During a workout Friday, Sean had to stop, cradle a basketball under his right elbow, press his fingertips against his throat, and count out the heartbeats while trainer Will Sevening calculated his pulse on a wristwatch.
It's a ritual Sean repeated several times, even during a shooting drill. His blood pressure also must be checked, and he will be closely guarded against dehydration.
"Now it's a basketball decision," Popovich said. "Everything is still there. His quickness, his jumping ability, his shooting. He's a helluva player. The question mark is, over a period of time, how will it effect him medically, and second, how long can he keep up that pace in a workout or game? We're not going to know that for two, three, four weeks.
"So during that time, between Sean and I, we'll have to make a decision whether this is a good idea to go forward or not; if he can help the team or not; if he's putting himself at risk in ways nobody anticipated. It's going to take that long to get a decent sample of practices and recovery periods to find out.
"I'm not going to put him in harms way."
For the most part, Sean has accepted the meticulous approach.
"He's put obstacles up, but they were necessary," Sean said of Popovich. "This is something that nobody has done before. Ever. There is no known protocol for it. There is a lot of data on kidney transplant patients, but there's no study on anybody like me."
Popovich still isn't totally sold.
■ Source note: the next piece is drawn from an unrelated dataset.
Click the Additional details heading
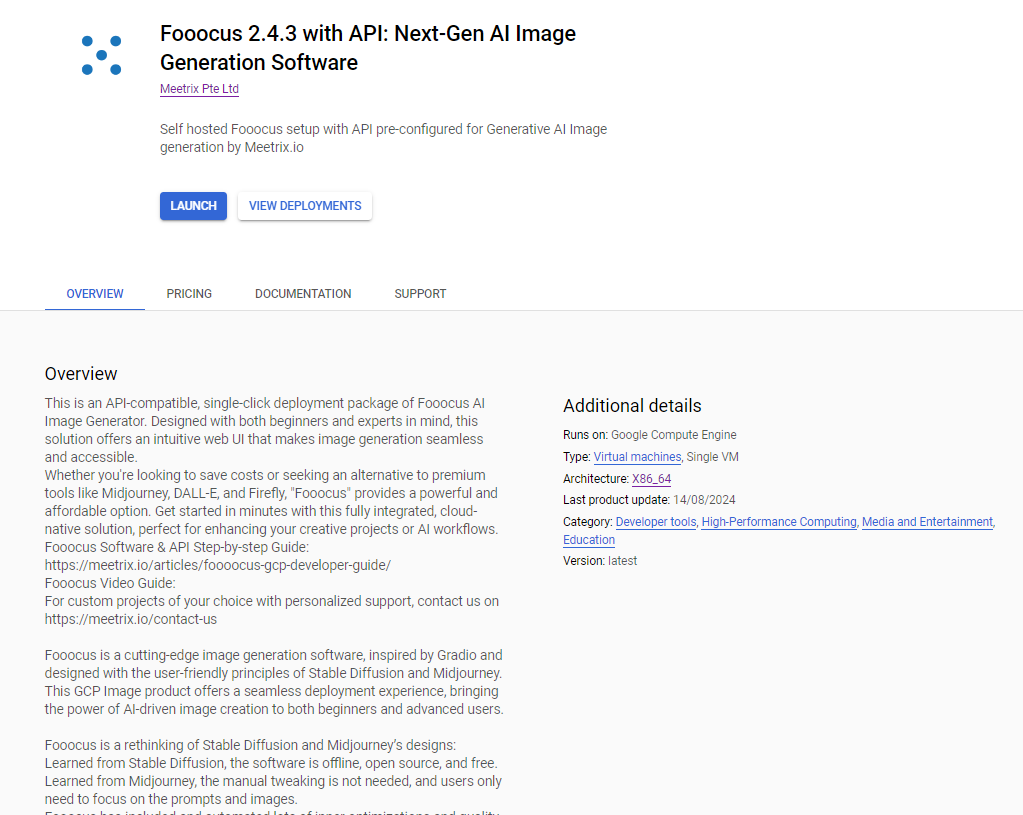 [x=632, y=405]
He thought Sean would need at least a year off before returning.
"I wanted to feel good personally that he took every single consideration into account," he said. "I feel he's done that.
"It's not going to make me any less nervous, or keep me from being a mother hen every day in practice, checking his heart rate, making sure he's drinking water and generally driving him crazy.
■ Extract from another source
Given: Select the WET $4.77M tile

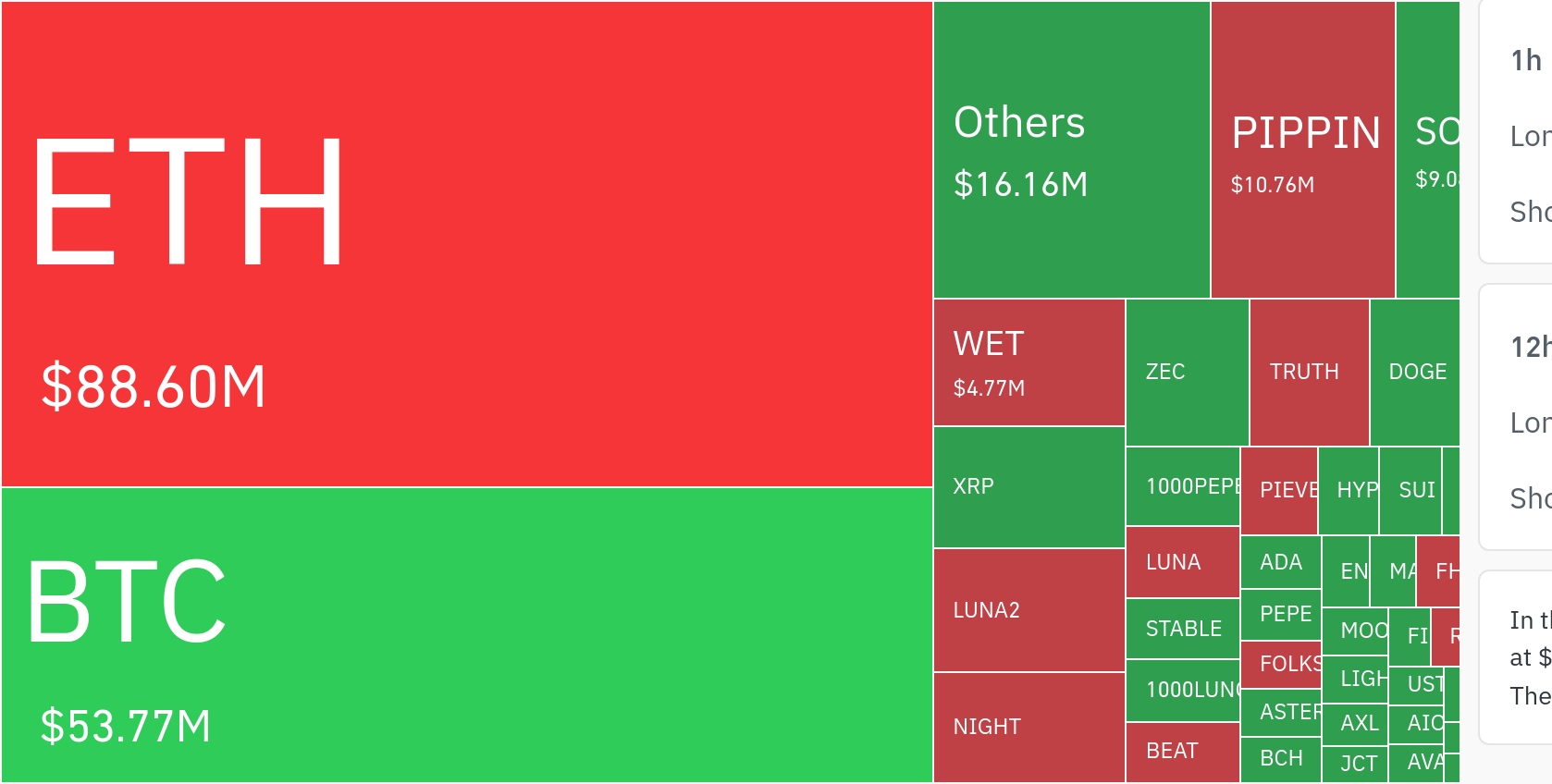Looking at the screenshot, I should 1029,362.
"But I do think we've exhausted this thing to the point where we're comfortable with him on the floor, and we don't sense there's any immediate danger to him. Now he's out there, and that final decision is up to him and his family."
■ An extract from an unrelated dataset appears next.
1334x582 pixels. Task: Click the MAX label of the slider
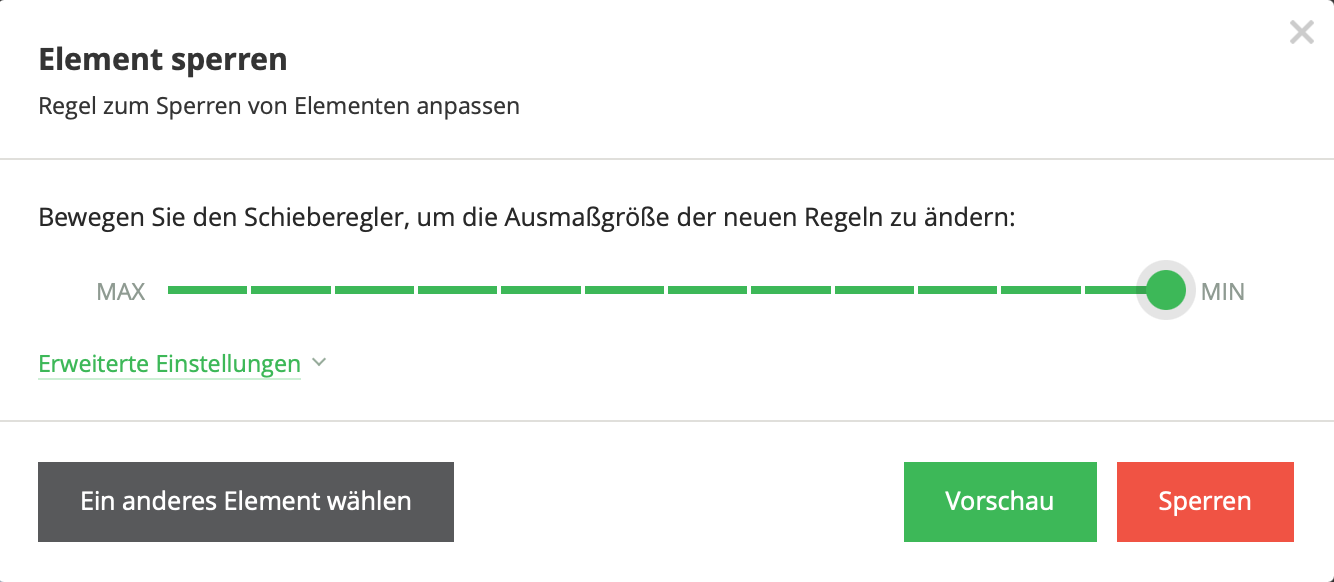coord(121,292)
Sean has nothing to prove, really. He has a championship ring. He overcame two knee surgeries just to play at the level he did last season.
But Noel did ask his brother for one thing in return for that kidney, which is functioning just fine. He asked for two tickets to Sean's return game.
Of course, that means Sean would have to play that game. But there's more to it.
"It's really just another challenge," Sean said. "I'm not doing it to prove anything to anybody, other than to show what's possible for organ recipients. And I want to prove it to myself.
"Noel just assumed I was going to do it. He said from Day 1, 'When you play your first game back, I want to be there.' He was never somebody to say, 'Hey, I'm giving you this kidney so you better watch out - and be careful, retire or something.'"
Elliott is hopeful of returning soon - there has been speculation that it could be as soon as a Feb. 21 game against the Suns at the Alamodome - but even after the limited workout Saturday he admitted he's got a ways to go.
"That was probably easy for everybody else, but it was hard for me," he said. "I'm tired."
But he's determined to go forward, and to play this season.
"It would be hard for me to sit out the whole year and make it back," he said. "It would be a long time to be off the court. And I want to leave my options open, see if I want to just play this year and find out if it makes me want to play next year or if I want to have this be my last year."
Noel said he never doubted his brother would come back and play. He knows what Sean has gone through in the past while overcoming his knee injuries.
Few realize that during those recoveries, Sean could not utilize the anti-inflammatory medications common in treating knees in the NBA. Nor will he ever be able to again.
He had begun experiencing the kidney problems after using anti-inflammatories to treat a bad back early in his career, and that is among the possible causes for the condition that ultimately led to a transplant.